Death squads and democracy: a hidden legacy of 9/11

    With newly retired General David Petraeus sworn in as the head of the Central Intelligence Agency last week, we are reminded, as the New York Times put it back in April when he was appointed to the position, that this is only “the latest evidence of a significant shift over the past decade in how the United States fights its battles — the blurring of lines between soldiers and spies in secret American missions abroad.” This shift of the agency’s function from gathering “intelligence” (we wish) to carrying out murderous operations has been going on steadily, and we all know what it means: torture has been enshrined as a regular feature of our military enterprise. CIA personnel regularly torture prisoners, regularly cover up much, but not all, of the evidence for these heinous crimes against humanity, and have, up to now, been winked at by the public and Congress for the part that comes to light.

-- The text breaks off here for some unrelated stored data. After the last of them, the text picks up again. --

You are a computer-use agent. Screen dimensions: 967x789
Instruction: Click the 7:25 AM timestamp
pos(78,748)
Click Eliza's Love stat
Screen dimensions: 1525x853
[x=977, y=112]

    Of course, this shift intensified after 9/11, and the tenth anniversary of that horrific day has given us an occasion to really revisit what it means. We should be aware that no people can survive such degradation of their most basic values. When the CIA/US Army shifts more and more to paramilitary operations it shifts more and more out of the few safeguards that were erected around  modern militaries to prevent them from carrying out grave abuse. It makes them look more like the death squads of Central America and Colombia than a democratic institution.

    The medieval Church had its “secular arm,” to which “heretics” were handed over for (often horrible) deaths, providing the Church and the public with the convenient illusion that they had handed over with their victims the responsibility for killing them. The CIA (and doubtless other formal and informal “security” agencies to greater and lesser degrees) has its parallel in its “black budget” and even blacker deeds, its appeal to “security” as an excuse and cover-up for inhumane acts that can never bring security to any person or nation. The Church burned a French peasant named Jeanne d’Arc, whom it later declared had been a saint; what we are burning is the soul of American democracy.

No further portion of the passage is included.